Она презрительно фыркнула:

– Вы же не умеете читать по-английски!

– Я прочту со словарем…

– Если не пойдете на эту работу, я сниму вас с пособия, – сказала она и нервно бросила себе в рот зеленую освежающую пилюльку «Тип-топ».

– А если пойду?

– Well, одиноких мужчин мы не держим на пособии больше двух недель. Ваш срок кончается через неделю, в следующий понедельник вам придется освободить отель. Где вы будете жить, если не возьмете эту работу?

Я кивнул за окно, которое выходило на Юнион-сквер.

– На скамейке. У меня есть спальный мешок. По крайней мере там не будет тараканов, как в вашем отеле.

Она уставилась на меня своими еврейскими глазами, разгорающимися, как угли. Уж если я умею читать в глазах русских, украинцев, азербайджанцев и всех остальных, населяющих СССР, то читать в еврейских глазах мне положено по происхождению. В глазах мисс Копелевич я прочитал: «FUCK YOU! Я ВАС ВСЕХ НЕНАВИЖУ И ПРЕЗИРАЮ! ВАШИ ПРЕТЕНЗИИ, СМЕШАННЫЕ С ЗАПАХОМ ПОТА, ВАШИ ПРОВИНЦИАЛЬНЫЕ РУССКИЕ АМБИЦИИ, ДИПЛОМЫ, НАУЧНЫЕ ЗВАНИЯ – ДА ЧТО ОНИ СТОЯТ У НАС В АМЕРИКЕ?! ПОЧЕМУ Я, САНДИ КОПЕЛЕВИЧ, ДОЛЖНА ВОЗИТЬСЯ С ВАМИ? FUCK YOU AGAIN! ИДИТЕ И РАБОТАЙТЕ ГРУЗЧИКАМИ, НАЧИНАЙТЕ С НУЛЯ! ИЛИ КАТИТЕСЬ К Е… МАТЕРИ!»

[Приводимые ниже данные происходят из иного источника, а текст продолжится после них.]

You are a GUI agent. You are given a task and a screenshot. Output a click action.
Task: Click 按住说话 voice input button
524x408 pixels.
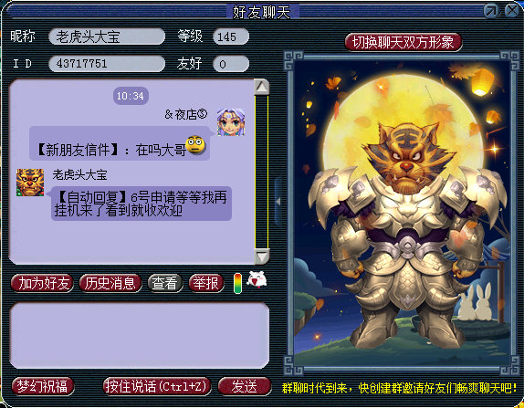pyautogui.click(x=157, y=387)
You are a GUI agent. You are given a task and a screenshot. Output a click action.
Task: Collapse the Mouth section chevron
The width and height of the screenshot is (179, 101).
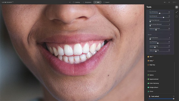tap(171, 35)
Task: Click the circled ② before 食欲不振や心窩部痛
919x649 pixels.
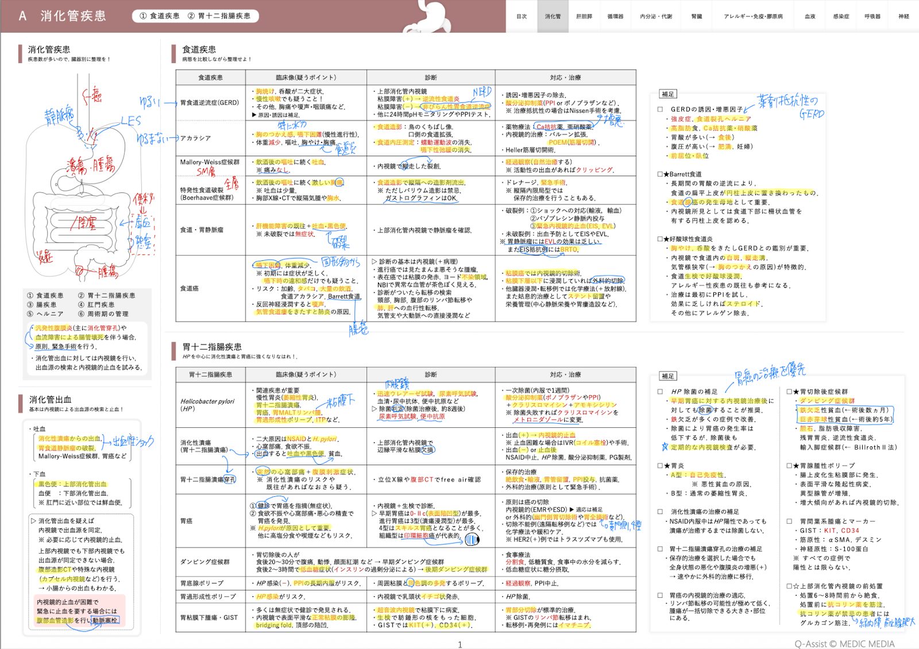Action: click(253, 513)
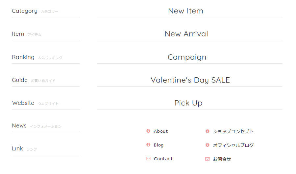
Task: Open the Blog link
Action: [159, 145]
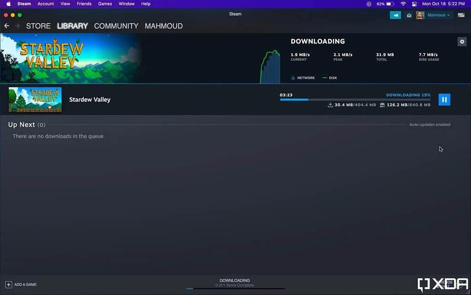The height and width of the screenshot is (295, 471).
Task: Open the Mahmoud account dropdown
Action: (436, 15)
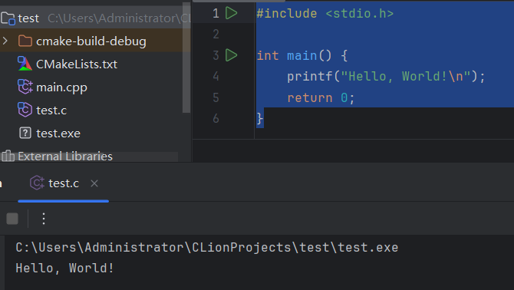
Task: Click the test.exe path in console output
Action: (x=207, y=247)
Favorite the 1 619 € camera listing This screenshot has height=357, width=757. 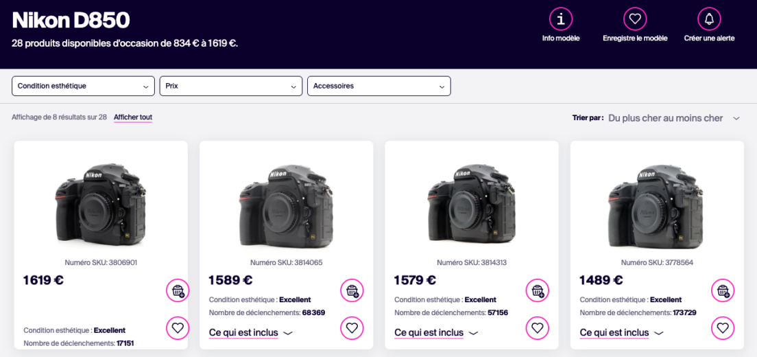click(x=178, y=328)
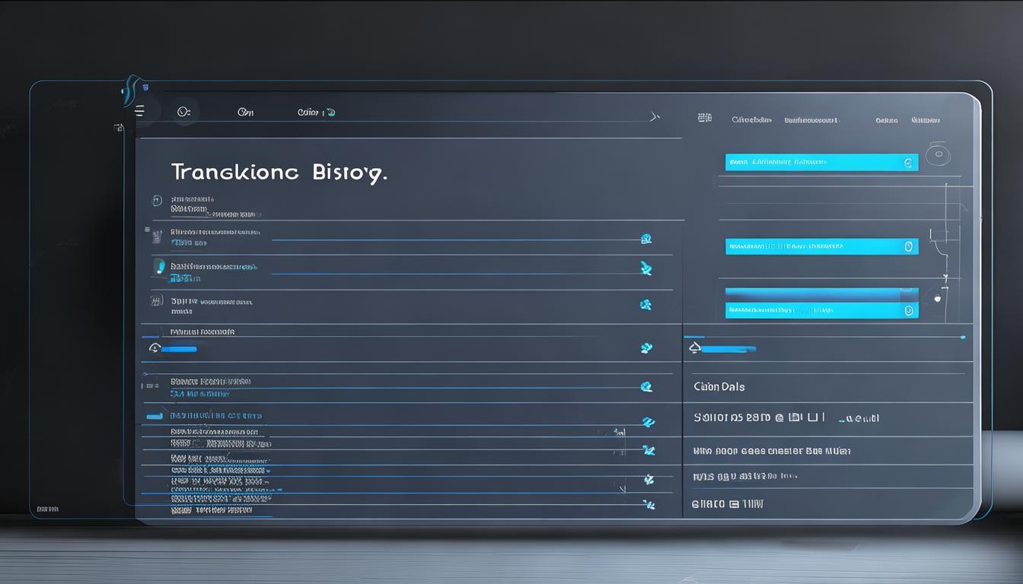Click the last text row in the right panel

727,503
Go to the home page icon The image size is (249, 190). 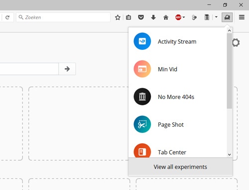coord(166,17)
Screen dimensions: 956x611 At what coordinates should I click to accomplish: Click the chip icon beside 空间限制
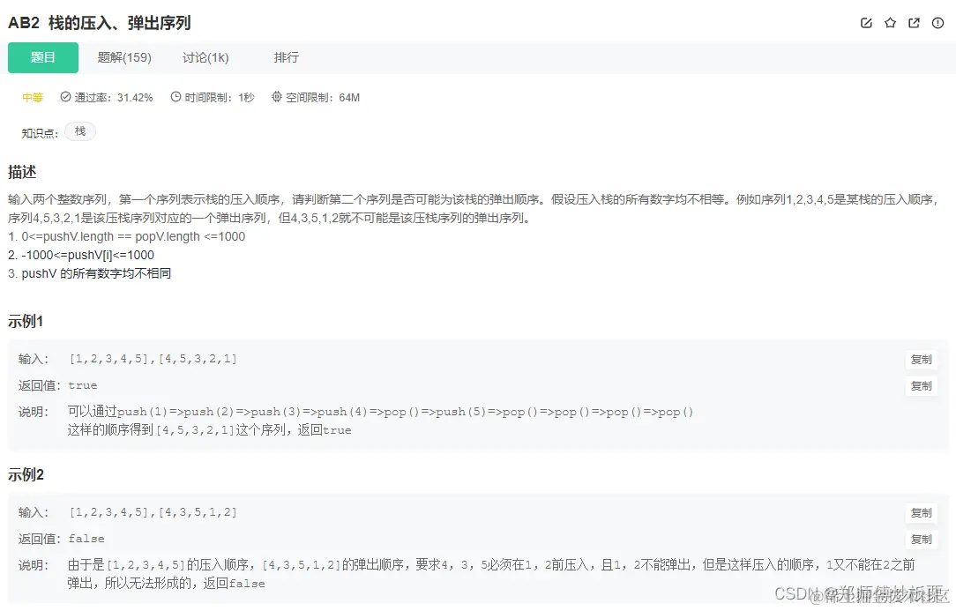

Даже не зная английского, я понял это без перевода и без словаря. Но ведь и она, наверно, увидела кое-что в моих глазах. И кажется, я даже знаю что. Потому что хорошо помню, о чем я подумал в ту минуту. Я подумал о том, как под ее темной свободной блузкой, от закипевшей во всем ее естестве ненависти, топорщится маленькая грудь и что именно такие худенькие, плоскогрудые девки совершенно сатанеют в постели, а еще больше на полу, на столе, на подоконнике… Господи, всего несколько месяцев назад в Москве, в Ленинграде, в Новосибирске, в Свердловске и еще в сотне других русских городов я мог иметь таких девок сколько душе угодно! Ведь при одном слове «кино» у них все начинало вибрировать. Но теперь все поменялось местами, и теперь она посылает меня к такой-то матери. И я сам это устроил себе – сам! – ведь никто не выгонял меня из СССР – только запретили фильм. Но если бы я согласился его переделать, я мог бы и сегодня, сейчас, выламывать вот такую Копелевич где-нибудь на «Мосфильме» или на Одесской киностудии, да разве ее одну?!

И вдруг мне стало до того горько за самого себя, что перспектива ночлега на Юниор-сквер меня даже обрадовала. Страдать – так страдать! До конца, по русской традиции!

Я не знаю, что именно мисс Копелевич прочла в моих глазах – некий сексуальный мираж или реальную возможность оскандалить HIAS первым еврейским эмигрантом-бродягой, но она вдруг сказала:

– Выйдите в коридор и подождите. Моя ассистентка позовет вас.

Я вышел, а через пять минут был позван назад.

– Here is a deal [Давайте договоримся], мистер Плоткин, – сухо сказала мисс Копелевич, пряча глаза в какие-то бумаги. – Я отправлю вас на интервью к известному кинопродюсеру. Но при одном условии: если он не возьмет ваш проект, вы пойдете на первую же работу, которую я вам предложу. Deal [Договорились]?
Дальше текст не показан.